» What you are asked to do:
Reproduce the material below word for word, from the line containing "Task: Click the Find a Store link" through the line containing "Open STOXX600 Auto".

(Records of locating words and elements)
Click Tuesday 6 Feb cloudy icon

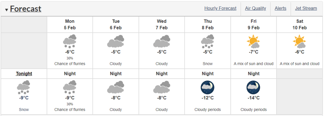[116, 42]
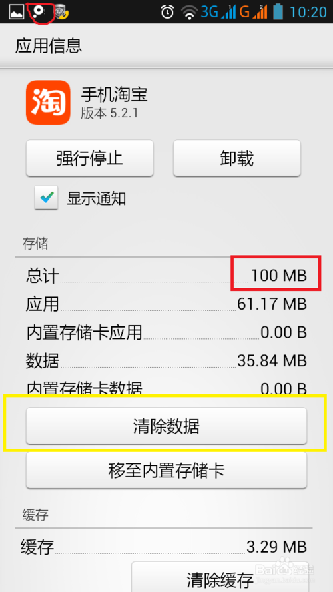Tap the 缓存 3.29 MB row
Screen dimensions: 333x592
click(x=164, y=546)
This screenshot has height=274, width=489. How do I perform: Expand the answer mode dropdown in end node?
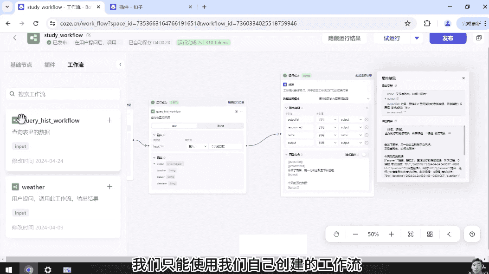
* * *
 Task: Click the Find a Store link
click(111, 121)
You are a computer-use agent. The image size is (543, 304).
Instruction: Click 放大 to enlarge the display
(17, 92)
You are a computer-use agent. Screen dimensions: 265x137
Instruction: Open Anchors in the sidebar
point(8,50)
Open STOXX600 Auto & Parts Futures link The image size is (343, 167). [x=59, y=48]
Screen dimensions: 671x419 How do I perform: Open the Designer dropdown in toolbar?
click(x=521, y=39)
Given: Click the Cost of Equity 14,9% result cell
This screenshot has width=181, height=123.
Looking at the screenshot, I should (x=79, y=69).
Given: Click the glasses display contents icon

» Exercise answer:
 Task: Click the Find a Store link
click(111, 121)
You are a computer-use agent. The image size is (543, 304).
Instruction: Click 放大 to enlarge the display
(17, 92)
You are a computer-use agent. Screen dimensions: 265x137
Instruction: Open Anchors in the sidebar
point(8,50)
Open STOXX600 Auto & Parts Futures link The image size is (343, 167). [x=59, y=48]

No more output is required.